In der Zwischenzeit legt die Staatsanwaltschaft Berufung gegen Pattersons Strafe ein und nennt die 33-jährige Bewährungsfrist „offensichtlich unzureichend“ für einen dreifachen Mörder. Der Richter hatte Pattersons „harte Haftbedingungen“ berücksichtigt, darunter 15 Monate Einzelhaft und die Wahrscheinlichkeit weiterer Einzelhaft aufgrund ihrer Berühmtheit.
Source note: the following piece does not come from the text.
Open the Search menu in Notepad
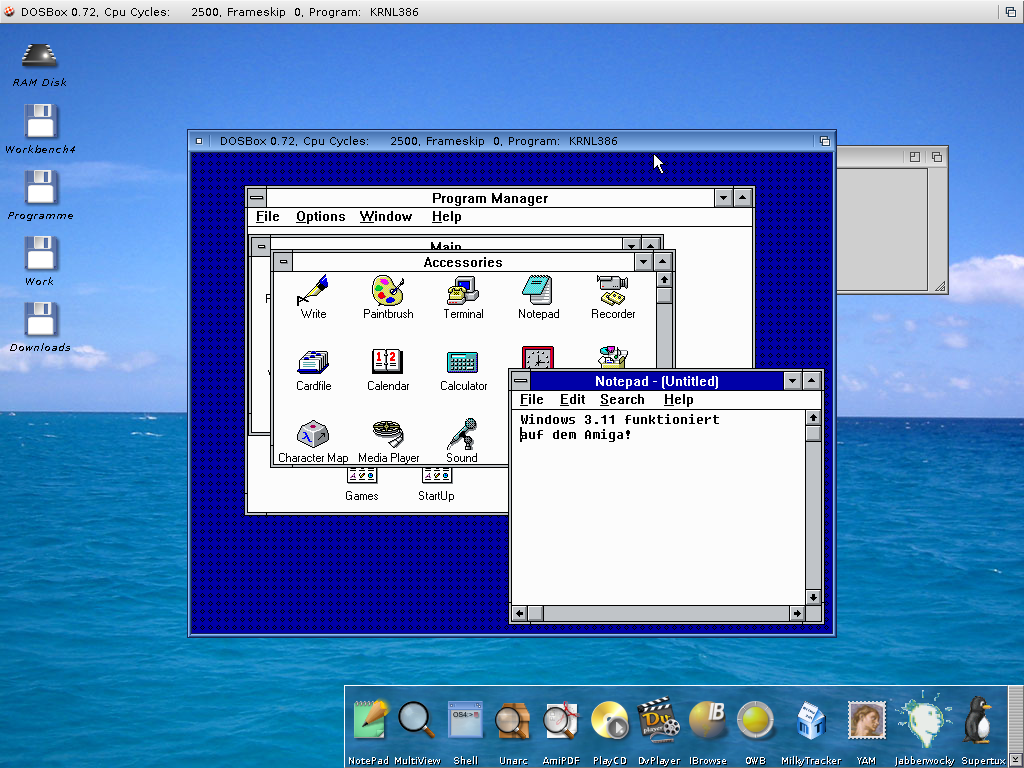[x=622, y=400]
Also könnte die Frau, die drei Menschen mit Pilzen getötet hat, eine längere Zeit in Isolation verbringen, was wahrscheinlich nicht der Urlaub ist, den sie sich erhofft hatte.

Patterson, die per Video aus dem Dame Phyllis Frost Centre zugeschaltet war, beteuert weiterhin ihre Unschuld und behauptet, die Todesfälle seien ein tragischer Unfall gewesen und ihre Versuche, Beweise zu beseitigen, seien nur Panik gewesen. Ihr entfremdeter Ehemann Simon, der in letzter Minute absagte, hat seine eigenen Theorien, da er mehrere verdächtige Mahlzeiten überlebt hat, die ihn ins Koma und um einen Teil seines Darms brachten. Das Ergebnis der Berufung wird erst in Monaten bekannt sein, aber wenn die Richter das Urteil aufheben, könnte Patterson eine neue Verhandlung bekommen oder freigelassen werden. Und wenn die Staatsanwaltschaft gewinnt, könnte sie die Freiheit nie wieder sehen. Wie auch immer, True-Crime-Fans haben ihre helle Freude.